Изменить стиль страницы

— А я поговорил с кардиффским собесом, — сказал Барретт. — Мать девочек, Тина Луэлин, была наркоманкой и алкоголичкой. Когда дети были еще маленькими, отмотала срок.

— За что?

— Торговля наркотиками, какие-то несерьезные объемы. Она была мелкой сошкой, но уже с приводами. Детей, на тот момент восьми и шести лет, отправили в детский дом, а потом — в приемную семью.

— А потом?

— Когда старшая пошла в седьмой класс, из приемной семьи их забрали. Девочка не раз попадалась на прогулах, грубила учителям и подозревалась в магазинных кражах, хотя этого так и не доказали. Детей снова отправили в детский дом.

— Обеих?

— Ага. Приемные родители с радостью оставили бы младшую, но та не хотела разлучаться с сестрой. Потом они еще несколько лет скитались по разным семьям: судя по всему, младшенькая была очень милой и воспитанной.

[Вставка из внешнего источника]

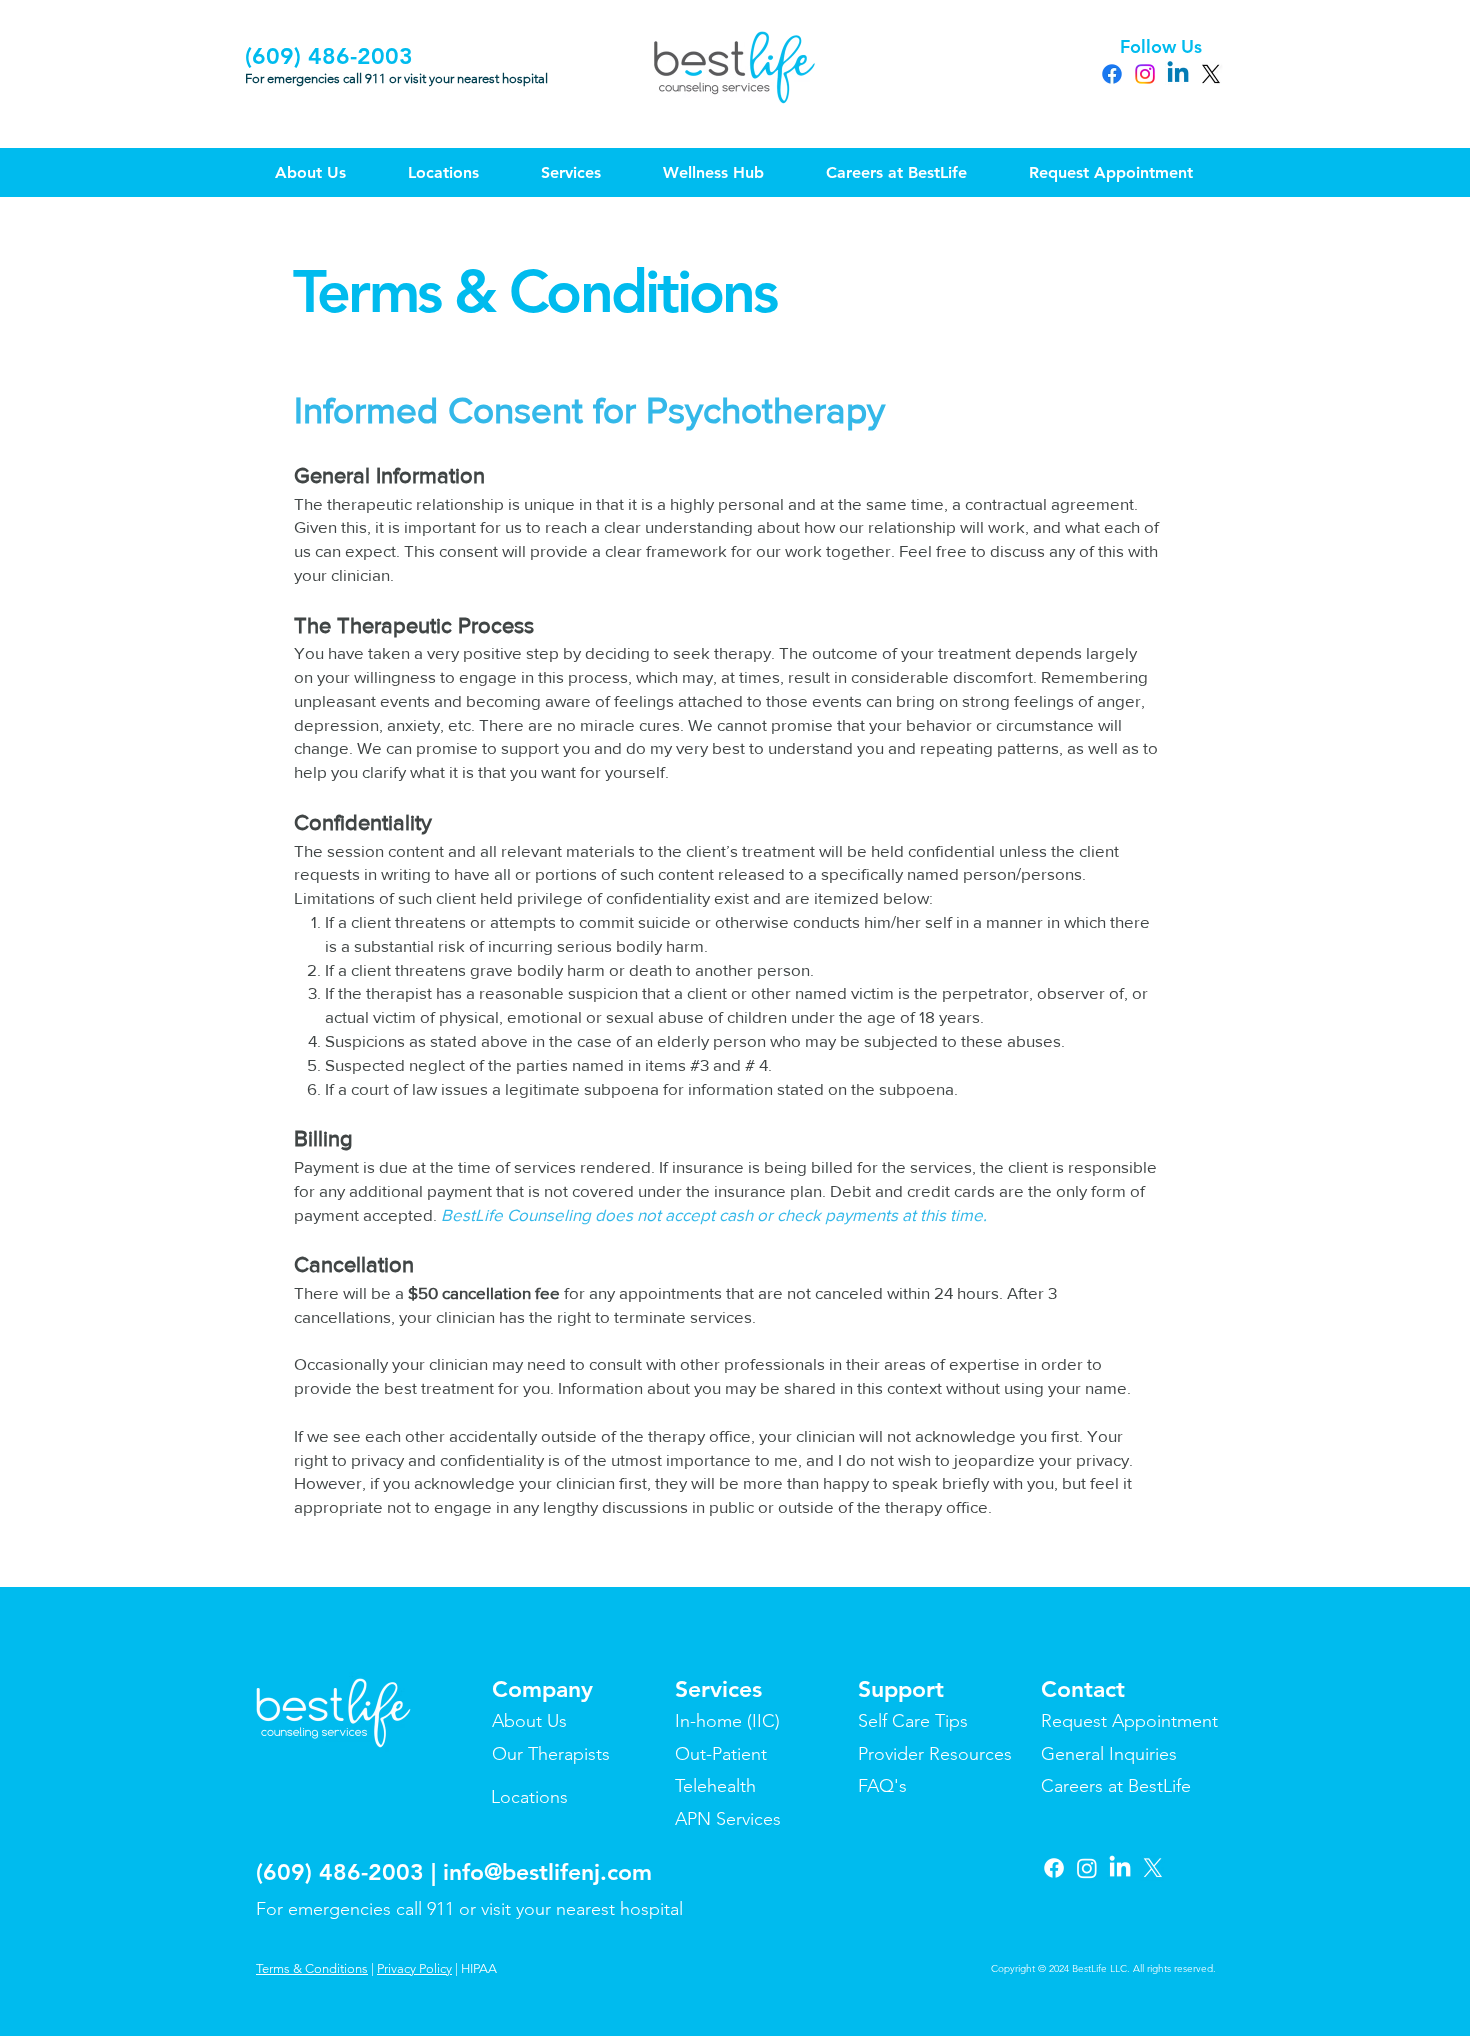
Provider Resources (935, 1754)
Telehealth (715, 1786)
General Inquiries (1109, 1754)
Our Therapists (551, 1754)
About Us (529, 1721)
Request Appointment (1129, 1721)
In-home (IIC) (727, 1721)
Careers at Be (1095, 1786)
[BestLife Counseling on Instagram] (1087, 1868)
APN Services (728, 1819)
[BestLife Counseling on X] (1153, 1868)
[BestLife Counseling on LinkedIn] (1120, 1868)
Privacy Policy (414, 1968)
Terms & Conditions (312, 1968)
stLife (1170, 1786)
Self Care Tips (913, 1721)
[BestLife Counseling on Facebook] (1054, 1868)
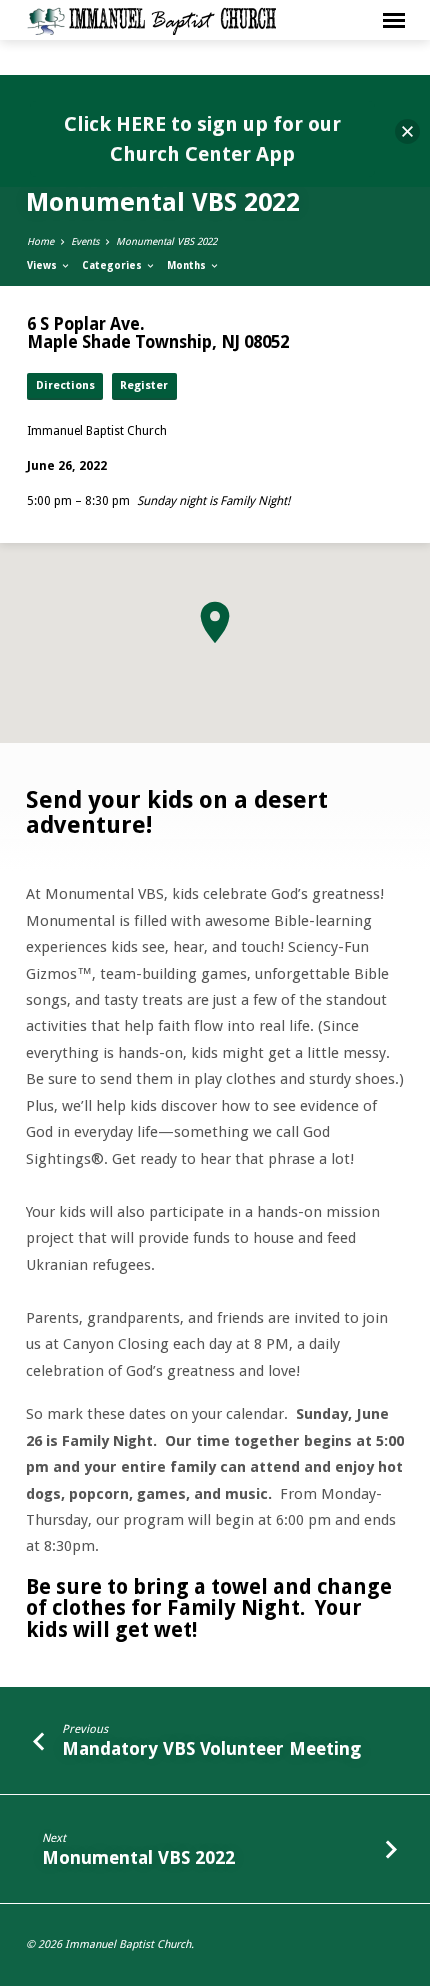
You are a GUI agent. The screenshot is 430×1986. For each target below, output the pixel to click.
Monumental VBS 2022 (166, 241)
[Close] (407, 131)
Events (85, 241)
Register (144, 385)
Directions (65, 385)
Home (40, 241)
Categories (113, 265)
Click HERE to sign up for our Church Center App (202, 139)
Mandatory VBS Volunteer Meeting (211, 1748)
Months (188, 265)
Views (43, 265)
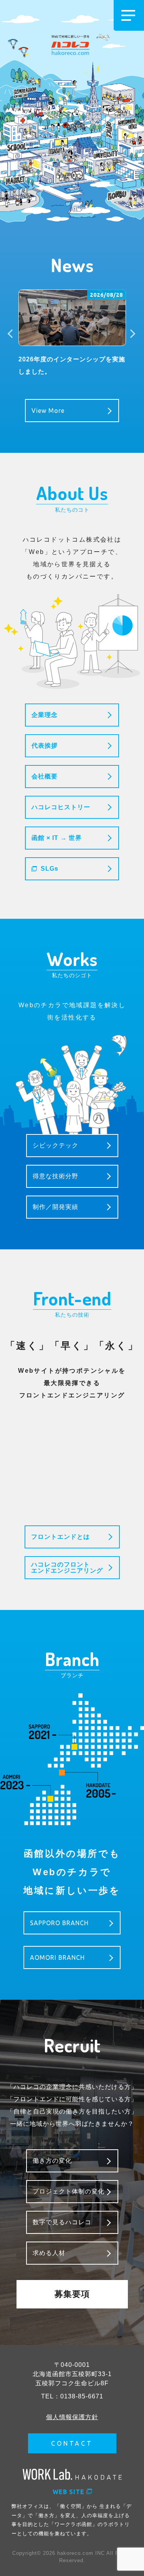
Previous (13, 334)
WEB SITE (68, 2491)
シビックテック (55, 1145)
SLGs (49, 868)
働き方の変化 (52, 2160)
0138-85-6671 (81, 2396)
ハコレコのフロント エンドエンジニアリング (67, 1567)
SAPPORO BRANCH (59, 1922)
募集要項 (72, 2294)
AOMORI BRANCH (57, 1957)
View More (48, 410)
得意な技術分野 (55, 1176)
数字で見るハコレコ (62, 2222)
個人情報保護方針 (72, 2417)
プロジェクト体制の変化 (68, 2191)
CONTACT (72, 2443)
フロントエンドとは (60, 1536)
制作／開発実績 (55, 1207)
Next (132, 334)
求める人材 (49, 2253)
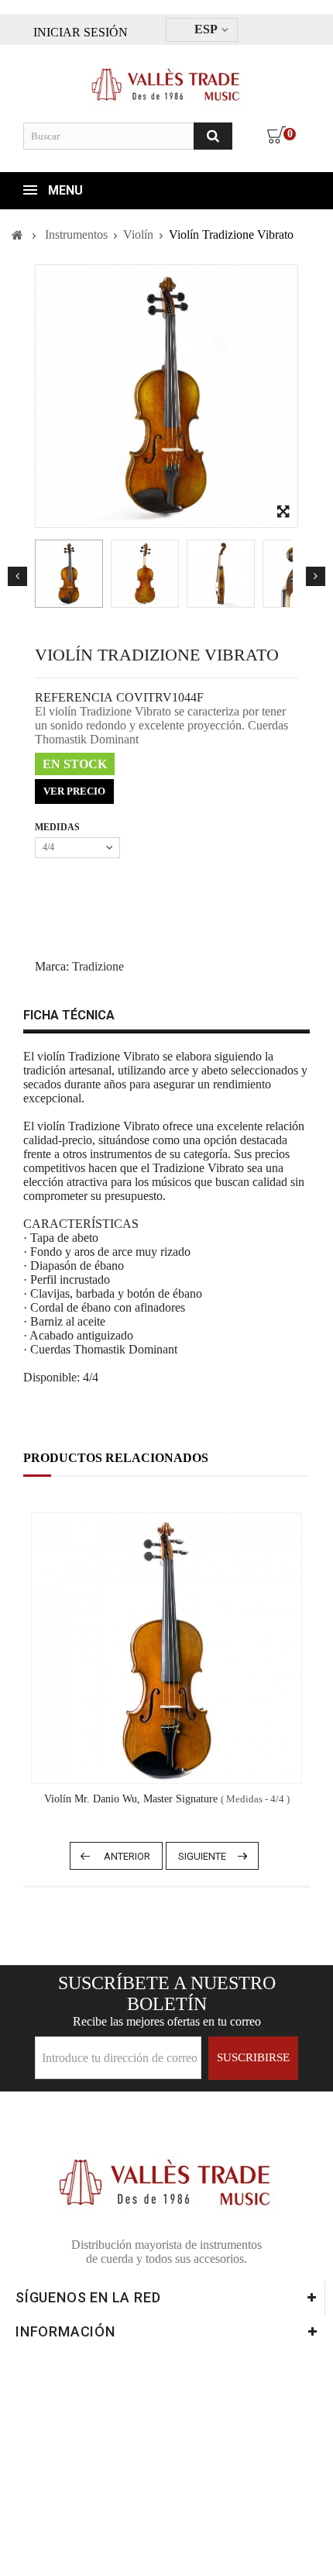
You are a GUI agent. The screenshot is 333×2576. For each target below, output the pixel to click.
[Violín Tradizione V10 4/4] (69, 574)
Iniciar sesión (80, 32)
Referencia (74, 697)
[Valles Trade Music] (167, 77)
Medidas (58, 827)
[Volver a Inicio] (17, 235)
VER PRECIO (74, 791)
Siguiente (315, 576)
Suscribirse (253, 2057)
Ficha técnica (69, 1015)
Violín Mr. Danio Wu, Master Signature (167, 1799)
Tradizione (98, 966)
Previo (17, 576)
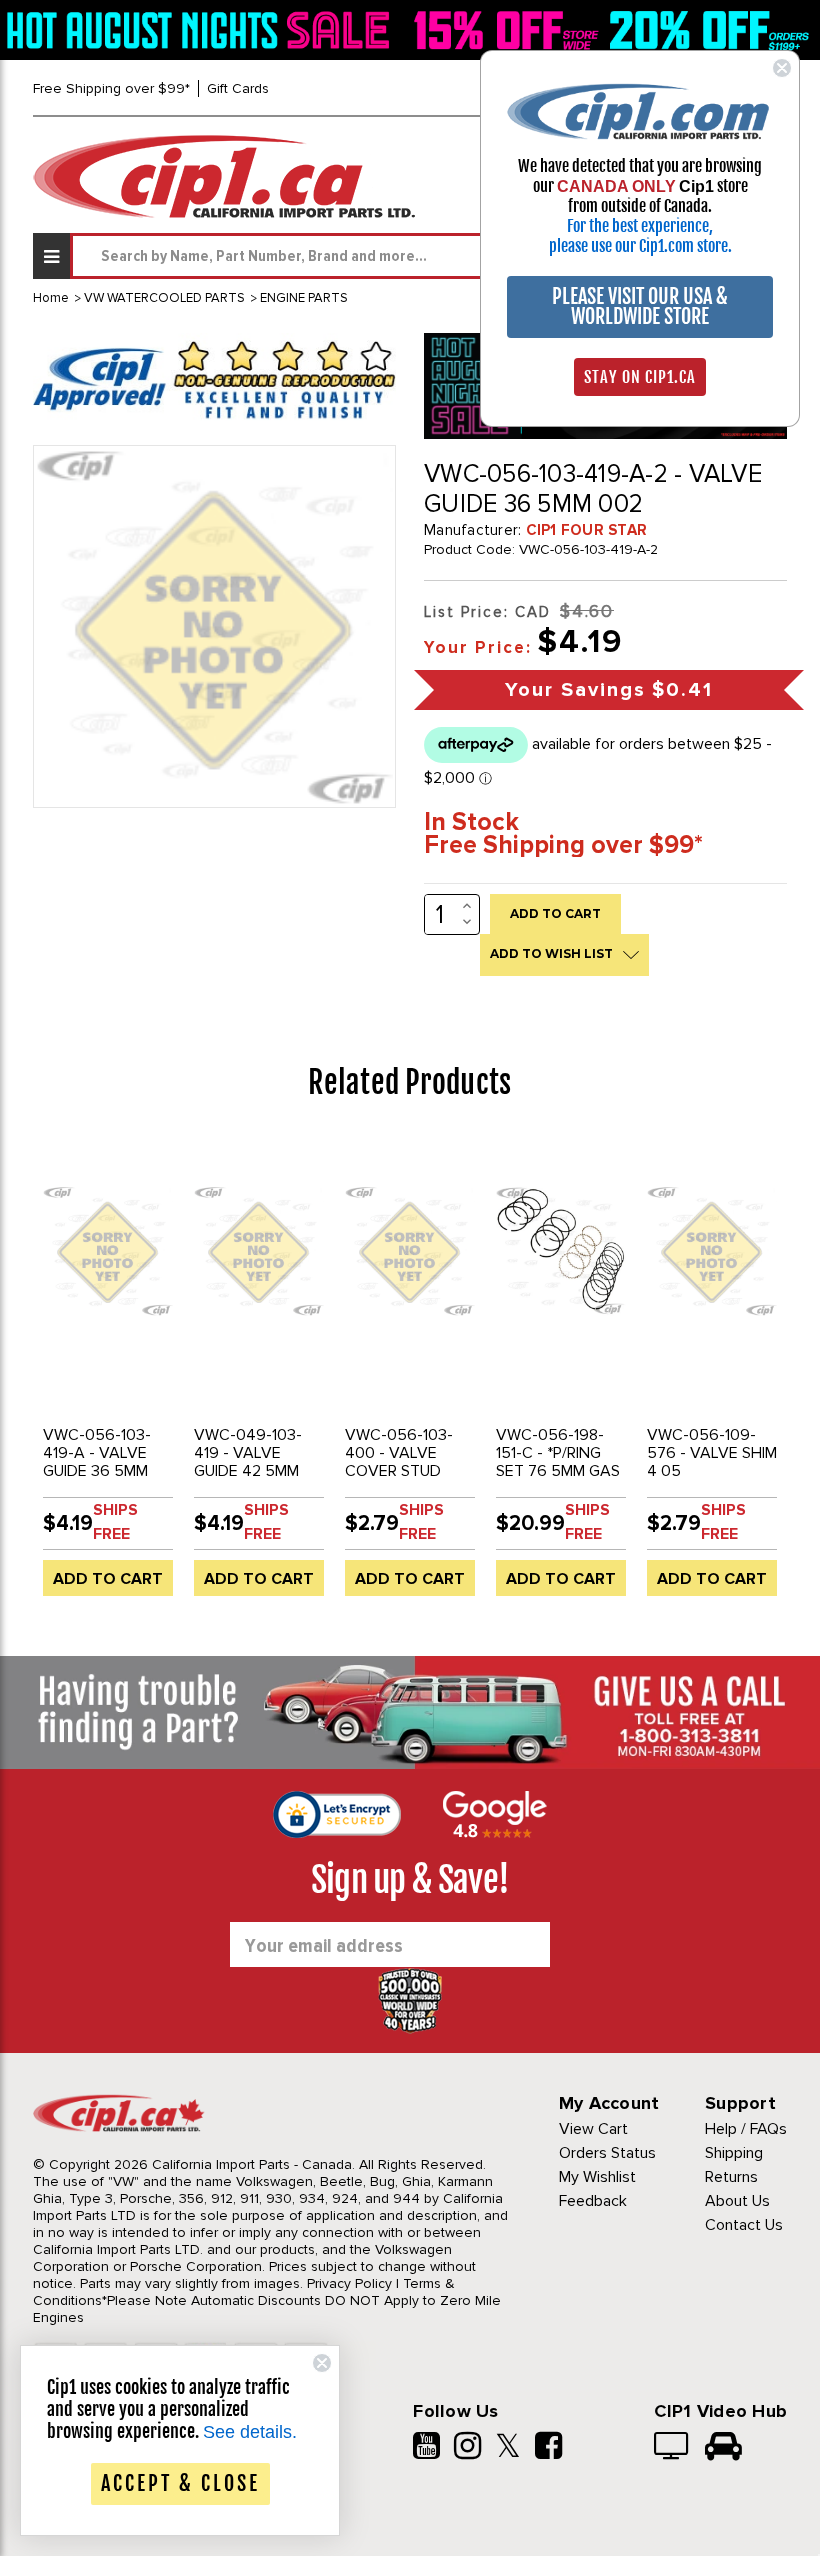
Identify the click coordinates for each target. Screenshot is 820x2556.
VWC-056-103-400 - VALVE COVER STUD (399, 1453)
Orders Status (607, 2153)
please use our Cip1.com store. (640, 246)
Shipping (734, 2153)
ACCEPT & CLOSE (180, 2483)
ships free (115, 1522)
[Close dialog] (782, 68)
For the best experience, (640, 226)
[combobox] (428, 256)
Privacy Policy (349, 2283)
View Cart (593, 2129)
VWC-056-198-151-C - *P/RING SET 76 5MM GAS (558, 1453)
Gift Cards (238, 88)
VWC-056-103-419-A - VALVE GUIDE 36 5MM (97, 1453)
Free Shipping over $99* (111, 88)
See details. (250, 2432)
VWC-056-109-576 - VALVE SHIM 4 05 (712, 1453)
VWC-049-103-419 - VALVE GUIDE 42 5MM (248, 1453)
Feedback (593, 2201)
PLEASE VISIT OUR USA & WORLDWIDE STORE (640, 306)
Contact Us (744, 2225)
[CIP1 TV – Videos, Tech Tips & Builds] (672, 2448)
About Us (737, 2201)
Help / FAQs (746, 2129)
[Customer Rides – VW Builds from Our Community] (723, 2448)
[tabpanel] (108, 1373)
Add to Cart (108, 1579)
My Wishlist (597, 2177)
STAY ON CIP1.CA (640, 377)
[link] (202, 29)
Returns (731, 2177)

— Надолго где-нибудь задерживались?

Барретт покачал головой.

— Всегда одно и то же: поначалу вроде нормально, а потом Виктория куда-нибудь вляпается — и Кэти опять волокут в приют. В школе она при этом хорошо училась. Учителя считали, что она даже в университет сможет поступить. Это все, конечно, до того сомнительного изнасилования.

— А потом?

Барретт снова заглянул в блокнот.

— А потом, как ни странно, Виктория на время образумилась. Перестала тусоваться с бандитами, взялась за ум. Но директриса говорит, что агрессия все равно ощущалась. Некоторые учителя ее боялись. А вот Кэти покатилась по наклонной: начала прогуливать школу, вроде как даже пристрастилась к наркоте. Сестры часто ругались у всех на виду. А потом Кэти вдруг взяла и уехала.

— Куда?

— Никто не знает. Друзьям ничего не сказала, а у нее и так их немного было. Тогда все решили, что она уехала в Лондон и стала жить тут беспризорницей. Через пару недель Виктория тоже уехала — на той самой машине, о которой говорил Джосбери.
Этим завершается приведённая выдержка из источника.